También tiene decantado la jurisprudencia que ese escrito debe ser íntegro en su formulación, suficiente en su desarrollo y eficaz en la pretensión, de tal suerte que ha de soportarse en los principios que rigen el recurso extraordinario, en especial, los de claridad, precisión, fundamentación debida, prioridad, no contradicción, corrección material, crítica vinculante y autonomía, sin que sea viable argumentar a la manera de un alegato de instancia.
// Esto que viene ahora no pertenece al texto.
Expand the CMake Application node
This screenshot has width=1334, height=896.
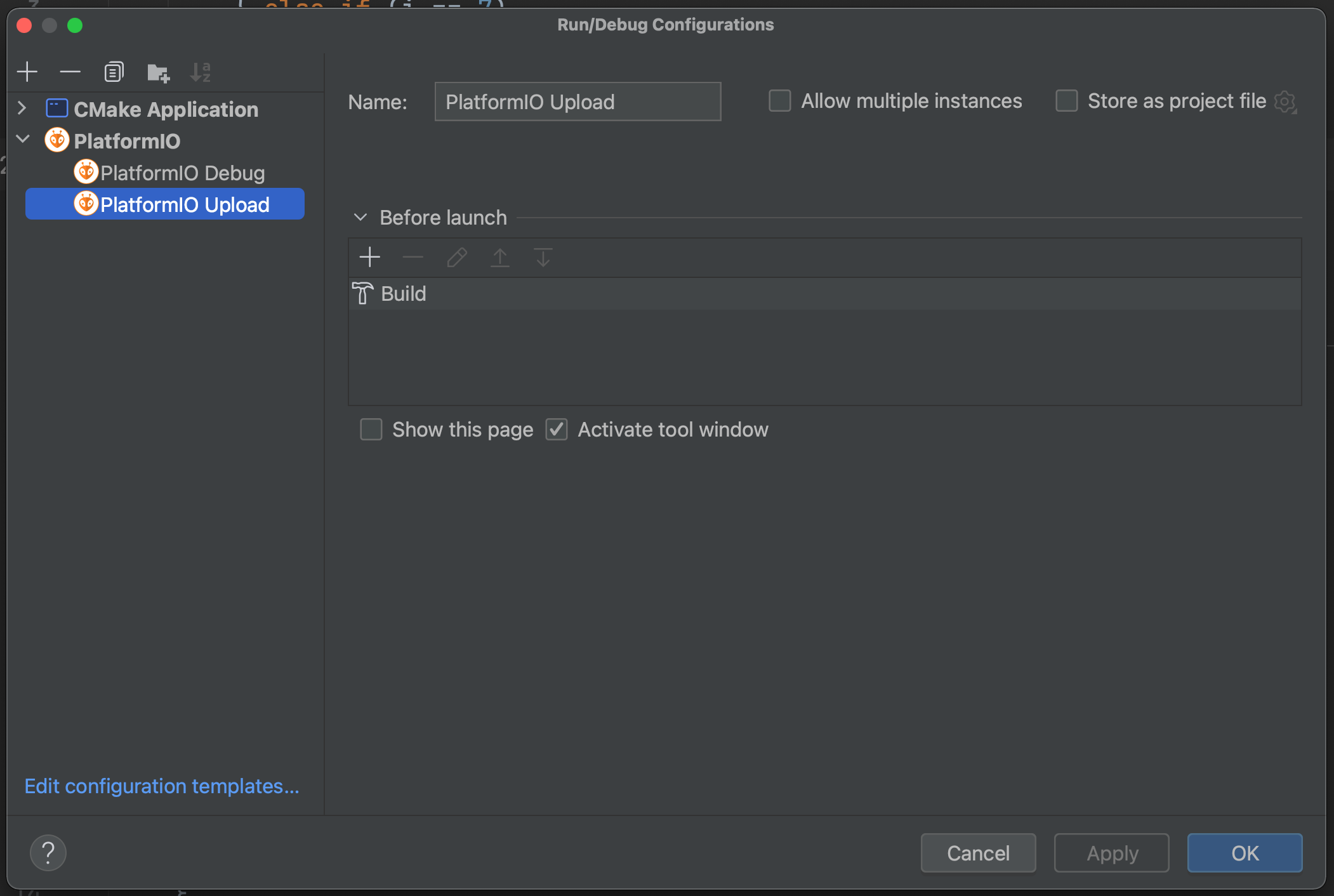coord(22,109)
La proposición de los cargos exige escoger adecuadamente la causal y el sentido de la violación y, concretar el disenso en términos de trascendencia. 44.
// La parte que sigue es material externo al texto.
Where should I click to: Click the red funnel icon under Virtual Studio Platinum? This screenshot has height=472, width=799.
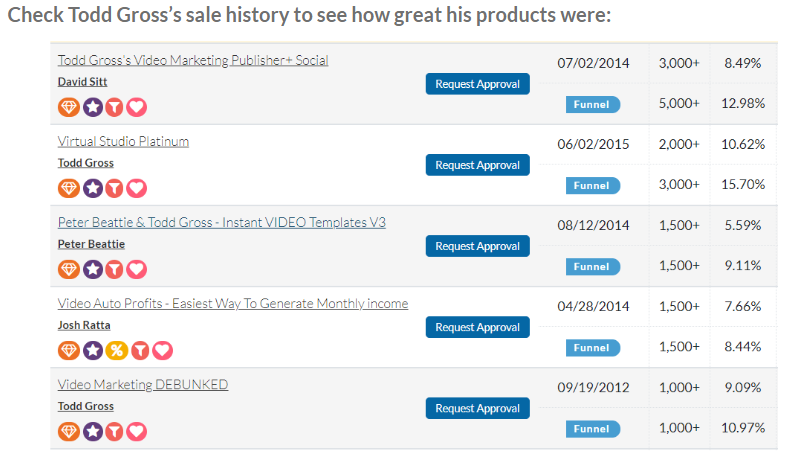tap(115, 188)
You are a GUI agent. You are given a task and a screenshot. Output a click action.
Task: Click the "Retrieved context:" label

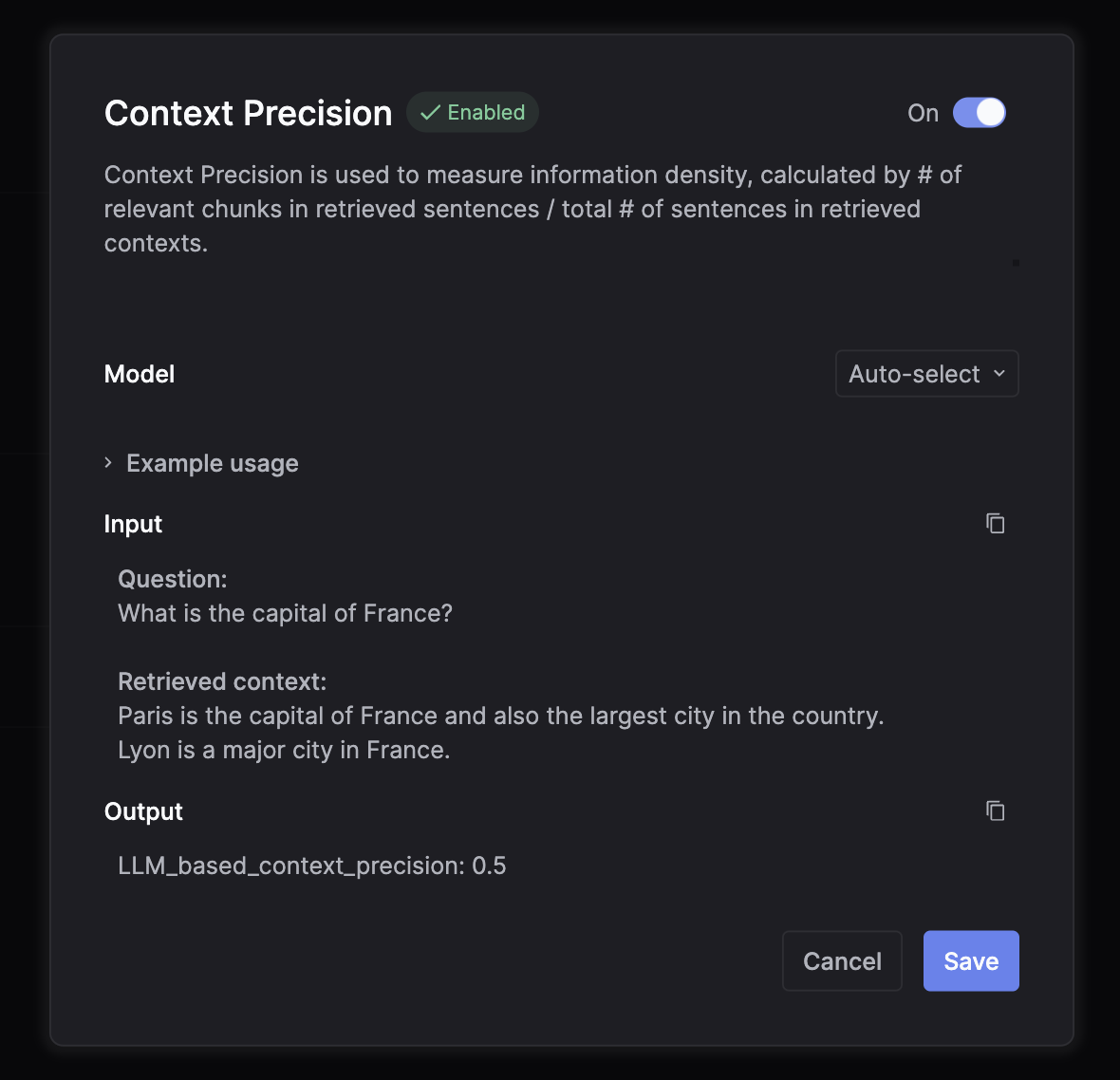click(x=222, y=681)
Los libelos examinados no satisfacen los requisitos mínimos que exige el referido canon 184 para su admisión porque, como se explica a continuación, no evidencian la posible ocurrencia de los errores que denuncian. 5.1. Demanda a favor de la Sociedad Colombiana de Cardiología y Cirugía Cardiovascular 5.1.1. Primer cargo (principal) 45. Siempre que se predica un error de hecho por falso raciocinio, se debe demostrar que el ejercicio valorativo del funcionario judicial es trasgresor de los axiomas de la lógica, las leyes de la ciencia o las reglas de la experiencia, es decir, de los principios de la sana crítica como método de apreciación. 46.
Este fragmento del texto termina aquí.